REQUIREMENT:
In the records below, change "icon" to "symbol" and leave all other text unchanged. Reproduce the records without the pictures.
** Start of RECORDS FOR THIS TASK **
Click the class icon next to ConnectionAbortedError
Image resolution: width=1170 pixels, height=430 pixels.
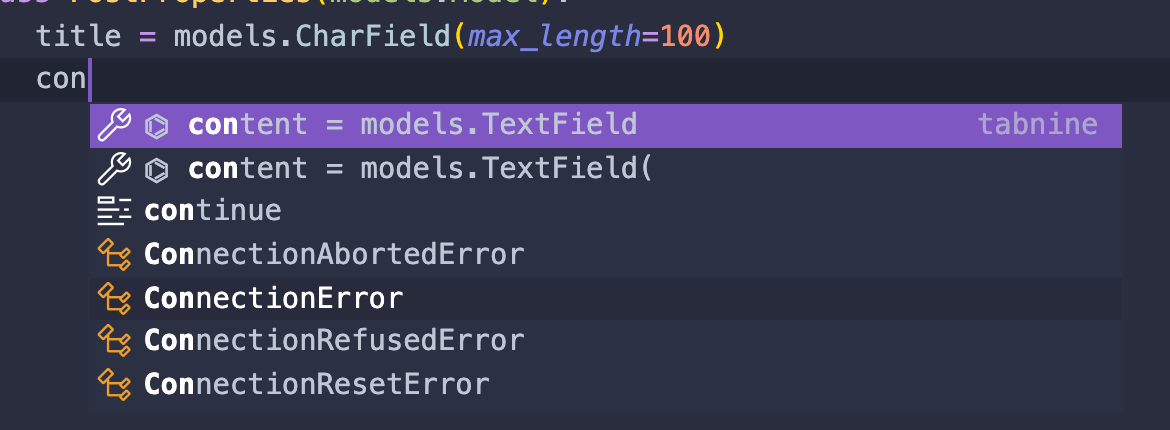click(x=114, y=255)
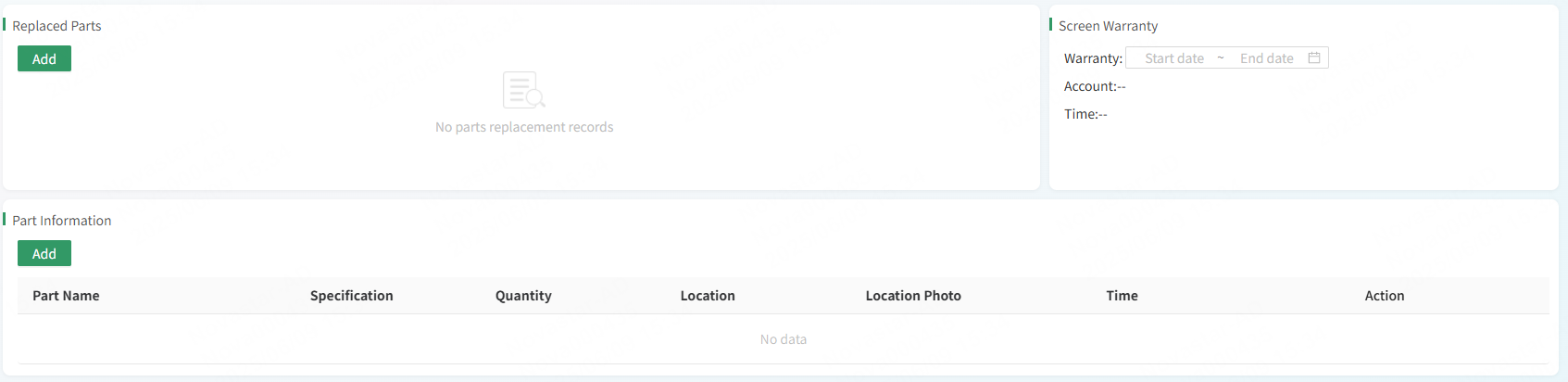Click Add button under Replaced Parts

click(44, 58)
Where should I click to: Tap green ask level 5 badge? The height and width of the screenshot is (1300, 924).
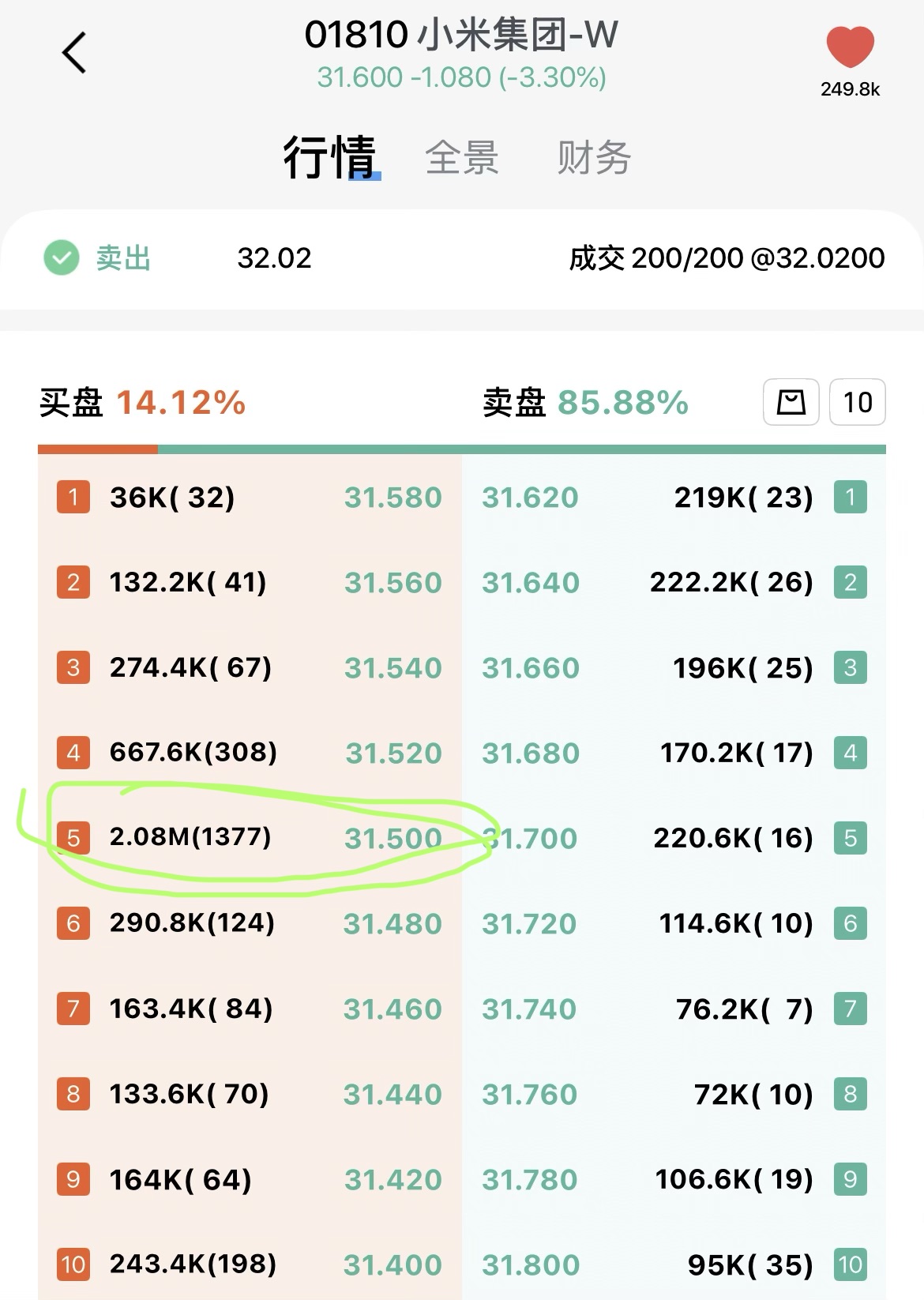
** End of RECORDS FOR THIS TASK **
EXERCISE RESULT:
Click the class symbol next to ConnectionAbortedError
Image resolution: width=1170 pixels, height=430 pixels.
click(x=114, y=255)
Click Add button under Replaced Parts

click(44, 58)
Where should I click to: Tap green ask level 5 badge? The height and width of the screenshot is (1300, 924).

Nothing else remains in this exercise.